Troca de e-mails: fartura de mal entendidos no auge da era tecnológica

Tempos atrás enviei um e-mail para um amigo. Perdemos o contato desde que ele foi viver fora e, graças a um amigo comum consegui seu endereço eletrônico. Por que perdemos o contato?

Acidentalmente vi a ex-mulher dele na maior descabelação de fandangos com uma outra garota. Estavam encostadas numa pilastra no estacionamento de um shopping. Fiquei na minha, fingi que não vi e até tentei me esconder mas não adiantou. Ela me viu e quando o brejo veio à tona contou para o meu amigo que até eu já sabia.

O cara ficou enfurecido. Achava que eu deveria ter contado a ele já que a cidade toda estava sabendo. Tentei explicar que não sou lanterninha da vida alheia, fiquei e ficarei quieto sempre, etc. O cara deu uma sumida. Eu também não gostei do policiamento, desse papo “você tinha que fazer isso”. Qual é?

Para zerar tudo, espalhar bandeira branca por aí, tempos atrás sentei no computador, escrevi umas 20 linhas e, no final (lembro bem), digitei “aguardo resposta, meu chapa”. Até hoje não recebi resposta alguma.

A princípio achei que o cara não tinha recebido o e-mail mas, caso o endereço estivesse errado, a mensagem teria voltado. Chato, cri-cri, entrei em contato com o tal amigo comum que confirmou que o endereço era aquele mesmo. Eu ia mandar um segundo e-mail perguntando se ele havia recebido o primeiro, mas bateu o comodismo, o “dane-se”. Vai ver que a cornofobia bateu, ele lembrou da história do shopping e fez beicinho.

Se bem que chateado comigo ele não está porque na última vez que nos encontramos (ele estava até de mulher nova) rimos pra cacete, lembramos de alguns fatos da adolescência, eu desejei boa viagem, enfim, tudo azul. Mas como acho o silêncio uma forma de comunicação, fiquei meio encafifado. Voltei ao amigo comum que disse ter acontecido a mesma coisa com ele. Mandou um e-mail e o cara não respondeu. Esqueci o assunto.
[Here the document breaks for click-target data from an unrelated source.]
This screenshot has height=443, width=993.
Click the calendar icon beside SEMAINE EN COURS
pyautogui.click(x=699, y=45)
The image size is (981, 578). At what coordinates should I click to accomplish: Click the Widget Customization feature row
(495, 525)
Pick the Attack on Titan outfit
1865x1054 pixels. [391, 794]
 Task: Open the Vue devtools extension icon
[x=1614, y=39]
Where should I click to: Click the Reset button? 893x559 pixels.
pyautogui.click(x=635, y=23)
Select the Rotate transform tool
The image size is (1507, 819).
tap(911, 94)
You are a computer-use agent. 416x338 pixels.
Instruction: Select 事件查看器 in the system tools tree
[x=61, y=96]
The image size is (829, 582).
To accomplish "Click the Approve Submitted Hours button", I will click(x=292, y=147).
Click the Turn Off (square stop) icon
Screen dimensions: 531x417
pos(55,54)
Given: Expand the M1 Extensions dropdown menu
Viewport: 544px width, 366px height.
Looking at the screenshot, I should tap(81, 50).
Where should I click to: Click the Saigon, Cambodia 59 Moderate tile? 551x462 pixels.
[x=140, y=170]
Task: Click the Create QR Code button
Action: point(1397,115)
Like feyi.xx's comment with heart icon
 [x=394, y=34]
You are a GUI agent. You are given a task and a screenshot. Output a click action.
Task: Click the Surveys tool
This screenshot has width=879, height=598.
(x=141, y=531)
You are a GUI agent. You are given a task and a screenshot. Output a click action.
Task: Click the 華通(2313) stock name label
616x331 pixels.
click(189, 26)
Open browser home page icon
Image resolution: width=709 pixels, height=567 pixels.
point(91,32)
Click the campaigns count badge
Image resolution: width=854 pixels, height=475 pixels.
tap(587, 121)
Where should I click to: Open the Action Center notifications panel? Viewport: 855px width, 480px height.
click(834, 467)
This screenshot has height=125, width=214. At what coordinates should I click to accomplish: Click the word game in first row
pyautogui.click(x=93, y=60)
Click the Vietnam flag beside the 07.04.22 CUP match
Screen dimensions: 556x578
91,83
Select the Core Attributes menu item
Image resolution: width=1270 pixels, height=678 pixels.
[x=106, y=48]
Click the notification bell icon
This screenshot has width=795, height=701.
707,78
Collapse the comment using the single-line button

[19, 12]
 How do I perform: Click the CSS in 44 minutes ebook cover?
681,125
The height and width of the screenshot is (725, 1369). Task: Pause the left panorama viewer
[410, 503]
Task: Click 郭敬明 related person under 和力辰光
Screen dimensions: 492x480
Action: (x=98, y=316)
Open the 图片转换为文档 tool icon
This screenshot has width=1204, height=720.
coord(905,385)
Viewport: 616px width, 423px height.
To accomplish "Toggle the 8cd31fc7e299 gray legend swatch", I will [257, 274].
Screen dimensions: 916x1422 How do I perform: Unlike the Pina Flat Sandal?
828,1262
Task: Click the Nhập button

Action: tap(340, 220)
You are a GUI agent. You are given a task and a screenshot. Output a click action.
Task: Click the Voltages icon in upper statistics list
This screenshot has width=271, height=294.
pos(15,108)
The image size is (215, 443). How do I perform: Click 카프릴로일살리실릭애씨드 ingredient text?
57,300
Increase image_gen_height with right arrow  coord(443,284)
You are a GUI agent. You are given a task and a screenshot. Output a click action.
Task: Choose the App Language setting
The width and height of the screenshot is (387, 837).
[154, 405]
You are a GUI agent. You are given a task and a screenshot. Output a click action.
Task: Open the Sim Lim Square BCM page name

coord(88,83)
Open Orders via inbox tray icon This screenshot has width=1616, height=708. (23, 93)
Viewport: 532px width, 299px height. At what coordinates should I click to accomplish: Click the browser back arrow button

Na magistral canção “Paula e Bebeto” (versão original do disco “Minas”, de Milton Nascimento), Caetano Veloso pergunta “qual a palavra que nunca foi dita?”. Muitas, Caetano. Muitas palavras ainda não foram ditas nesse oceano de silêncios estranhos que eventualmente nos rodeia à bordo da farta tecnologia, como o caso do meu amigo que caminha a passos largos para a cratera dos ex-amigos. Por causa de um e-mail? Sim, por causa de um e-mail.

Mais do que um artifício tecnológico, o e-mail transporta mensagens.
Na Europa inventaram um manual para o uso do e-mail e o primeiro item é “responda logo”. Recebeu? Responda. Mesmo que a resposta seja “recebi sua mensagem e logo vou responder”. Claro que estou me referindo a pessoas que nos consideram e vice e versa. E, assim que der, mande a resposta. O nome desse vai e vem de informações é Comunicação, uma ciência que (na boa) a internet está vulgarizando.
Outro cuidado é com o texto. Texto é uma ferramenta perigosa quando é mexida com intimidade por quem não tem intimidade alguma com ele. Exemplo: numa redação da vida nós (um pequeno grupo de quatro, cinco colegas que se tornaram amigos) nos tratávamos mutuamente de “canalha”. Telefone: “alô, canalha? Tudo bem?”. E por aí foi. A existência pulverizou esse grupo mas, sinceramente, se eu tiver que mandar uma mensagem para um deles hoje não vou começar com um “fala, canalha!”. Vai que o cara esqueceu de que nos tratávamos assim, ou que mudou de temperamento, ou que...entenderam? Outro perigo é esse trio que digitei aí atrás, os três pontinhos das reticências. Reticências abrem um universo de especulações.

Algumas pessoas são dúbias ao vivo e, no texto, essa duplicidade de comportamento existencial é simbolizada pelas reticências. Não me dou bem com pessoas reticentes. Aliás, me dou mal com pessoas reticentes. Prefiro um golpe brutal e certeiro do que petelecos, indiretas, reticências. Numa outra redação da vida um colega pôs reticências num texto e automaticamente ganhou o apelido de Monalisa, o enigma que Da Vinci pintou que não sabemos se ri ou chora. Pelo que sei, o colega nunca mais usou os três pontinhos para nada.